:: Goal ::
Render the data as a JSON list of strings, one string per line and no blank lines, beginning at the line containing "Open UAVs for" and ending after the line containing "pos(476,586)".

:: Source data ::
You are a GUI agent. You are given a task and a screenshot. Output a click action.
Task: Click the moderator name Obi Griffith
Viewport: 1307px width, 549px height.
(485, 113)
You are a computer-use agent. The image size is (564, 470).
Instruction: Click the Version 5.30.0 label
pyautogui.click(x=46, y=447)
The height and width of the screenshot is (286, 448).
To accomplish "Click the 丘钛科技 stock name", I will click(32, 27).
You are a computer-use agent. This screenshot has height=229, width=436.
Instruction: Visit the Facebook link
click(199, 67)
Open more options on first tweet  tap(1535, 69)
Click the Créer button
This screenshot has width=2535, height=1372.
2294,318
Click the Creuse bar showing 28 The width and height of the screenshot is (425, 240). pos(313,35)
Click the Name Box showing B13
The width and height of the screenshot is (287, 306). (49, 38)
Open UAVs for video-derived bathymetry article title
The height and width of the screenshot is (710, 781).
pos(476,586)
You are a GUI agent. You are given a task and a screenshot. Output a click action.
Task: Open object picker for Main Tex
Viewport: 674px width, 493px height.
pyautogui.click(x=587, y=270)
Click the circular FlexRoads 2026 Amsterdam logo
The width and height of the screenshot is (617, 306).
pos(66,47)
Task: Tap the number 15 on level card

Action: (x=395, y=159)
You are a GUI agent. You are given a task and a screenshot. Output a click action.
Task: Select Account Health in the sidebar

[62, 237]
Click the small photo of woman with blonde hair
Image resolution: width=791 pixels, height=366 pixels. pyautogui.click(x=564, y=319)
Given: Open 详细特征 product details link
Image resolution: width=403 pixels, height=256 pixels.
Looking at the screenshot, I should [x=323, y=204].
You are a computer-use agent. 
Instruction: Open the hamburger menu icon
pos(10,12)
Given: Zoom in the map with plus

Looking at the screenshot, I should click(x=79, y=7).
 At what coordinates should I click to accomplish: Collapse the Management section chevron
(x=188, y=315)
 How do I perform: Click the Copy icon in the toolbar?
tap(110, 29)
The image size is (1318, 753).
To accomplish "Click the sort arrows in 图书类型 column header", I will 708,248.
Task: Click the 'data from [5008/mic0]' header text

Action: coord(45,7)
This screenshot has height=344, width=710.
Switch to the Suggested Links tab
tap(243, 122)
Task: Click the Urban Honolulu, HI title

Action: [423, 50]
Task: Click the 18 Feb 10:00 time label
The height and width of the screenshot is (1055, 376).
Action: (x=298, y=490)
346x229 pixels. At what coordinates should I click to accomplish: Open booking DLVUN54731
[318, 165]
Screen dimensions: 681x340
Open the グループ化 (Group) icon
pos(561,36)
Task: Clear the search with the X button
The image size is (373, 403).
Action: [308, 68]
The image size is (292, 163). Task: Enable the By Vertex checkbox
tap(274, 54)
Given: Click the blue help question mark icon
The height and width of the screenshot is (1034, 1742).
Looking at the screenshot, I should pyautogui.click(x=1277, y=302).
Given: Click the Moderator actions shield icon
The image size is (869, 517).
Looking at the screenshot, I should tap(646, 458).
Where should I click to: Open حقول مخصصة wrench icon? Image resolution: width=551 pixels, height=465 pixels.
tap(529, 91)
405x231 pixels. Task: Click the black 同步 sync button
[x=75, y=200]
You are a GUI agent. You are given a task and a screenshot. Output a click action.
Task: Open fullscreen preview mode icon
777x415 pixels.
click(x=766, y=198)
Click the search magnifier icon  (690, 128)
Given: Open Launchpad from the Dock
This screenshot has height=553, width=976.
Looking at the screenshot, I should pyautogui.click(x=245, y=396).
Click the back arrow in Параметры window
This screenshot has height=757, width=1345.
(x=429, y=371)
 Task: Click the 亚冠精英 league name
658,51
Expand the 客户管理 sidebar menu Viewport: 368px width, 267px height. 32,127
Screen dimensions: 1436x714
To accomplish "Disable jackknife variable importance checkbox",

:: Final answer ::
[
  "Open UAVs for video-derived bathymetry article title",
  "The height and width of the screenshot is (710, 781).",
  "pos(476,586)"
]